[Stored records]
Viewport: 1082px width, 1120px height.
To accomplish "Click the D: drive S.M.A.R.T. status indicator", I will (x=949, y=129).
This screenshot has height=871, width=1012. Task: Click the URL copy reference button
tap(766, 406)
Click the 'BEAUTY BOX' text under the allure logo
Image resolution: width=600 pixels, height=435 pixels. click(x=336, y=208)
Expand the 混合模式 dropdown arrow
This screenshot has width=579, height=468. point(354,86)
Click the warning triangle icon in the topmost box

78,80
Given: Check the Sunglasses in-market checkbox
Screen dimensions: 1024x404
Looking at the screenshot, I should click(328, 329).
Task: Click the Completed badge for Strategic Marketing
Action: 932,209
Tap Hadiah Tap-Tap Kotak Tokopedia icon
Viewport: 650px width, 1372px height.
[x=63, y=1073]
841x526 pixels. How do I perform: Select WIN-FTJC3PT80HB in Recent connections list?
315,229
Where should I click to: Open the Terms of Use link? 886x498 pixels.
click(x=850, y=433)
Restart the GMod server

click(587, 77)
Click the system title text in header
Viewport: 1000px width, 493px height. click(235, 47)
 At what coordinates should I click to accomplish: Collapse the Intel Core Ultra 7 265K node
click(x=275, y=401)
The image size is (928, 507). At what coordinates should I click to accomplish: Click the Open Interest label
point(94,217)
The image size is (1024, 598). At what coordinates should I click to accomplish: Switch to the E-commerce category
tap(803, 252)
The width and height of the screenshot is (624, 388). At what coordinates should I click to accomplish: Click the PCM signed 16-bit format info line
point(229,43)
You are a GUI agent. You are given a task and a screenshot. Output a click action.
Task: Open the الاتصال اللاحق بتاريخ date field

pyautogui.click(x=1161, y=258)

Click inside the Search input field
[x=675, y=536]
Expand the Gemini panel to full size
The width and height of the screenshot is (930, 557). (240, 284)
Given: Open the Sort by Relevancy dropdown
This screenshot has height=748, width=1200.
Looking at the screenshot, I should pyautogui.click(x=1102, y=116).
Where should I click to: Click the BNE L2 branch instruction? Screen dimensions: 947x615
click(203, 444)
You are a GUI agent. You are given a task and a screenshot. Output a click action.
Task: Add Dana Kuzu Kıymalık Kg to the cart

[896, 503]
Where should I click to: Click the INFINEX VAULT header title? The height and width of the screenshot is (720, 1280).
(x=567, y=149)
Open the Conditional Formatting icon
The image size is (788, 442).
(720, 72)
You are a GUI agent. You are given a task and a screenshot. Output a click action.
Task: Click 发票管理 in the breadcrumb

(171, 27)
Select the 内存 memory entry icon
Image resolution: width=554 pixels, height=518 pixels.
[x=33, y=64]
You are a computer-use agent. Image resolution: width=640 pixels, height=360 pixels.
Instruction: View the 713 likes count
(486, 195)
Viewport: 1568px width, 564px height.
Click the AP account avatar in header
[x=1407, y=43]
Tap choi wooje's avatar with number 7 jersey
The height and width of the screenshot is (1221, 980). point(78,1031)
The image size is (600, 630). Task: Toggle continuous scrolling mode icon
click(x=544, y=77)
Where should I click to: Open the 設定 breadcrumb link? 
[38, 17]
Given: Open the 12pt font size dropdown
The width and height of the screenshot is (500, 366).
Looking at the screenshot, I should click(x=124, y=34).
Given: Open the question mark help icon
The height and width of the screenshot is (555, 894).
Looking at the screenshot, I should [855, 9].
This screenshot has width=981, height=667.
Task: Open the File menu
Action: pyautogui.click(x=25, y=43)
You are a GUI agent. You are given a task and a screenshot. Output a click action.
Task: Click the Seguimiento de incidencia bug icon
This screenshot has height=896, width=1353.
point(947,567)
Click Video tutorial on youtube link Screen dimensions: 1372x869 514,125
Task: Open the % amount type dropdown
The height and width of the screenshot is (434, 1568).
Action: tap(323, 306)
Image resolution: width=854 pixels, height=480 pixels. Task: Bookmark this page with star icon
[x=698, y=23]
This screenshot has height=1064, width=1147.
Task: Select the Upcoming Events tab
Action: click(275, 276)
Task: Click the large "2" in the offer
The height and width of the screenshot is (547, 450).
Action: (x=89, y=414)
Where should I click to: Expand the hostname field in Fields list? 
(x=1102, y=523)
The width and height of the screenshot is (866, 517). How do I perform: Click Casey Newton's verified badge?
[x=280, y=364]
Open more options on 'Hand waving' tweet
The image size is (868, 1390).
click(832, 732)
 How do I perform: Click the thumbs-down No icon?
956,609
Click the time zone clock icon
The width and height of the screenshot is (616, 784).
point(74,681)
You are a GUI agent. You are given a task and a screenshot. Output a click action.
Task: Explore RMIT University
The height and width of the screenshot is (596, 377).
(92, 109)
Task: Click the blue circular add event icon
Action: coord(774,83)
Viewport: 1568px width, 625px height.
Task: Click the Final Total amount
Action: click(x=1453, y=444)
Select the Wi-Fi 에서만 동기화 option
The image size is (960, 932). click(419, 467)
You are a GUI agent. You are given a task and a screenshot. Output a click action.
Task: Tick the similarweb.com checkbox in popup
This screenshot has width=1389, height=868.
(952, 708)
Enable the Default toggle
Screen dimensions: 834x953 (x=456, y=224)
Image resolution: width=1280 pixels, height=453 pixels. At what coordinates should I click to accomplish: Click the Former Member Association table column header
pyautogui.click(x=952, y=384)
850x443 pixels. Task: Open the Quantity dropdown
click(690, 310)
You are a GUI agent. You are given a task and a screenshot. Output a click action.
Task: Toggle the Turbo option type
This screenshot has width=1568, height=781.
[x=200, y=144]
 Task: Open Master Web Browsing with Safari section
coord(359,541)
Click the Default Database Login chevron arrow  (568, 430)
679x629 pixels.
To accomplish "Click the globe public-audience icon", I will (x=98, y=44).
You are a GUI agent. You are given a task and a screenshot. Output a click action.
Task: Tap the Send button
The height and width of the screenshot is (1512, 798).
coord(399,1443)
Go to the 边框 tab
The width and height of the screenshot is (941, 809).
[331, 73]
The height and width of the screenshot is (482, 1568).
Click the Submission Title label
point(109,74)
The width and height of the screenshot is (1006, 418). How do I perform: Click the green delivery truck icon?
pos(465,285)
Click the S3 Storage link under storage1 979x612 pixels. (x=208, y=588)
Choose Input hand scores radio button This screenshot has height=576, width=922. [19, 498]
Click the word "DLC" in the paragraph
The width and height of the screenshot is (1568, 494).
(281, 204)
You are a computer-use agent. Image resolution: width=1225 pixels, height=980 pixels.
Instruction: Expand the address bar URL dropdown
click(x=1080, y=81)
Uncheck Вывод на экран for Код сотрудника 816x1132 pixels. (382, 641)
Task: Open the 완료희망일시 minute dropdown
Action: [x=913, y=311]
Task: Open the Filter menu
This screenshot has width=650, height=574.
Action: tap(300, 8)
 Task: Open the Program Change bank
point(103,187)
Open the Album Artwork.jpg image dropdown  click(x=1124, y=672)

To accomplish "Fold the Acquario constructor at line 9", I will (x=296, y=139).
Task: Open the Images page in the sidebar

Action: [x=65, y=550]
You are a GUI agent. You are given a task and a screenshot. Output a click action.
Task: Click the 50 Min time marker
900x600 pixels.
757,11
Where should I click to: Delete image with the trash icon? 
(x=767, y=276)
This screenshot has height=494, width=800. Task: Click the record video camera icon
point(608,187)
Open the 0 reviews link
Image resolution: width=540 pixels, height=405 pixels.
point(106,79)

**WHAT TO WORK ON**: Please output the records shown above, with every character intact.

**EXERCISE RESULT**:
Viewport: 1082px width, 1120px height.
To accomplish "Click the D: drive S.M.A.R.T. status indicator", I will (x=949, y=129).
This screenshot has height=871, width=1012. Task: Click the URL copy reference button
tap(766, 406)
Click the 'BEAUTY BOX' text under the allure logo
Image resolution: width=600 pixels, height=435 pixels. click(x=336, y=208)
Expand the 混合模式 dropdown arrow
This screenshot has width=579, height=468. point(354,86)
Click the warning triangle icon in the topmost box

78,80
Given: Check the Sunglasses in-market checkbox
Screen dimensions: 1024x404
Looking at the screenshot, I should click(328, 329).
Task: Click the Completed badge for Strategic Marketing
Action: 932,209
Tap Hadiah Tap-Tap Kotak Tokopedia icon
Viewport: 650px width, 1372px height.
[x=63, y=1073]
841x526 pixels. How do I perform: Select WIN-FTJC3PT80HB in Recent connections list?
315,229
Where should I click to: Open the Terms of Use link? 886x498 pixels.
click(x=850, y=433)
Restart the GMod server

click(587, 77)
Click the system title text in header
Viewport: 1000px width, 493px height. click(235, 47)
 At what coordinates should I click to accomplish: Collapse the Intel Core Ultra 7 265K node
click(x=275, y=401)
The image size is (928, 507). At what coordinates should I click to accomplish: Click the Open Interest label
point(94,217)
The image size is (1024, 598). At what coordinates should I click to accomplish: Switch to the E-commerce category
tap(803, 252)
The width and height of the screenshot is (624, 388). At what coordinates should I click to accomplish: Click the PCM signed 16-bit format info line
point(229,43)
You are a GUI agent. You are given a task and a screenshot. Output a click action.
Task: Open the الاتصال اللاحق بتاريخ date field

pyautogui.click(x=1161, y=258)

Click inside the Search input field
[x=675, y=536]
Expand the Gemini panel to full size
The width and height of the screenshot is (930, 557). (240, 284)
Given: Open the Sort by Relevancy dropdown
This screenshot has height=748, width=1200.
Looking at the screenshot, I should pyautogui.click(x=1102, y=116).
Where should I click to: Click the BNE L2 branch instruction? Screen dimensions: 947x615
click(203, 444)
You are a GUI agent. You are given a task and a screenshot. Output a click action.
Task: Add Dana Kuzu Kıymalık Kg to the cart

[896, 503]
Where should I click to: Click the INFINEX VAULT header title? The height and width of the screenshot is (720, 1280).
(x=567, y=149)
Open the Conditional Formatting icon
The image size is (788, 442).
(720, 72)
You are a GUI agent. You are given a task and a screenshot. Output a click action.
Task: Click 发票管理 in the breadcrumb

(171, 27)
Select the 内存 memory entry icon
Image resolution: width=554 pixels, height=518 pixels.
[x=33, y=64]
You are a computer-use agent. Image resolution: width=640 pixels, height=360 pixels.
Instruction: View the 713 likes count
(486, 195)
Viewport: 1568px width, 564px height.
Click the AP account avatar in header
[x=1407, y=43]
Tap choi wooje's avatar with number 7 jersey
The height and width of the screenshot is (1221, 980). point(78,1031)
The image size is (600, 630). Task: Toggle continuous scrolling mode icon
click(x=544, y=77)
Where should I click to: Open the 設定 breadcrumb link? 
[38, 17]
Given: Open the 12pt font size dropdown
The width and height of the screenshot is (500, 366).
Looking at the screenshot, I should click(x=124, y=34).
Given: Open the question mark help icon
The height and width of the screenshot is (555, 894).
Looking at the screenshot, I should [855, 9].
This screenshot has width=981, height=667.
Task: Open the File menu
Action: pyautogui.click(x=25, y=43)
You are a GUI agent. You are given a task and a screenshot. Output a click action.
Task: Click the Seguimiento de incidencia bug icon
This screenshot has height=896, width=1353.
point(947,567)
Click Video tutorial on youtube link Screen dimensions: 1372x869 514,125
Task: Open the % amount type dropdown
The height and width of the screenshot is (434, 1568).
Action: tap(323, 306)
Image resolution: width=854 pixels, height=480 pixels. Task: Bookmark this page with star icon
[x=698, y=23]
This screenshot has height=1064, width=1147.
Task: Select the Upcoming Events tab
Action: click(275, 276)
Task: Click the large "2" in the offer
The height and width of the screenshot is (547, 450).
Action: (x=89, y=414)
Where should I click to: Expand the hostname field in Fields list? 
(x=1102, y=523)
The width and height of the screenshot is (866, 517). How do I perform: Click Casey Newton's verified badge?
[x=280, y=364]
Open more options on 'Hand waving' tweet
The image size is (868, 1390).
click(832, 732)
 How do I perform: Click the thumbs-down No icon?
956,609
Click the time zone clock icon
The width and height of the screenshot is (616, 784).
point(74,681)
You are a GUI agent. You are given a task and a screenshot. Output a click action.
Task: Explore RMIT University
The height and width of the screenshot is (596, 377).
(92, 109)
Task: Click the blue circular add event icon
Action: coord(774,83)
Viewport: 1568px width, 625px height.
Task: Click the Final Total amount
Action: click(x=1453, y=444)
Select the Wi-Fi 에서만 동기화 option
The image size is (960, 932). click(419, 467)
You are a GUI agent. You are given a task and a screenshot. Output a click action.
Task: Tick the similarweb.com checkbox in popup
This screenshot has width=1389, height=868.
(952, 708)
Enable the Default toggle
Screen dimensions: 834x953 (x=456, y=224)
Image resolution: width=1280 pixels, height=453 pixels. At what coordinates should I click to accomplish: Click the Former Member Association table column header
pyautogui.click(x=952, y=384)
850x443 pixels. Task: Open the Quantity dropdown
click(690, 310)
You are a GUI agent. You are given a task and a screenshot. Output a click action.
Task: Toggle the Turbo option type
This screenshot has width=1568, height=781.
[x=200, y=144]
 Task: Open Master Web Browsing with Safari section
coord(359,541)
Click the Default Database Login chevron arrow  (568, 430)
679x629 pixels.
To accomplish "Click the globe public-audience icon", I will (x=98, y=44).
You are a GUI agent. You are given a task and a screenshot. Output a click action.
Task: Tap the Send button
The height and width of the screenshot is (1512, 798).
coord(399,1443)
Go to the 边框 tab
The width and height of the screenshot is (941, 809).
[331, 73]
The height and width of the screenshot is (482, 1568).
Click the Submission Title label
point(109,74)
The width and height of the screenshot is (1006, 418). How do I perform: Click the green delivery truck icon?
pos(465,285)
Click the S3 Storage link under storage1 979x612 pixels. (x=208, y=588)
Choose Input hand scores radio button This screenshot has height=576, width=922. [19, 498]
Click the word "DLC" in the paragraph
The width and height of the screenshot is (1568, 494).
(281, 204)
You are a computer-use agent. Image resolution: width=1225 pixels, height=980 pixels.
Instruction: Expand the address bar URL dropdown
click(x=1080, y=81)
Uncheck Вывод на экран for Код сотрудника 816x1132 pixels. (382, 641)
Task: Open the 완료희망일시 minute dropdown
Action: [x=913, y=311]
Task: Open the Filter menu
This screenshot has width=650, height=574.
Action: tap(300, 8)
 Task: Open the Program Change bank
point(103,187)
Open the Album Artwork.jpg image dropdown  click(x=1124, y=672)

To accomplish "Fold the Acquario constructor at line 9", I will (x=296, y=139).
Task: Open the Images page in the sidebar

Action: [x=65, y=550]
You are a GUI agent. You are given a task and a screenshot. Output a click action.
Task: Click the 50 Min time marker
900x600 pixels.
757,11
Where should I click to: Delete image with the trash icon? 
(x=767, y=276)
This screenshot has height=494, width=800. Task: Click the record video camera icon
point(608,187)
Open the 0 reviews link
Image resolution: width=540 pixels, height=405 pixels.
point(106,79)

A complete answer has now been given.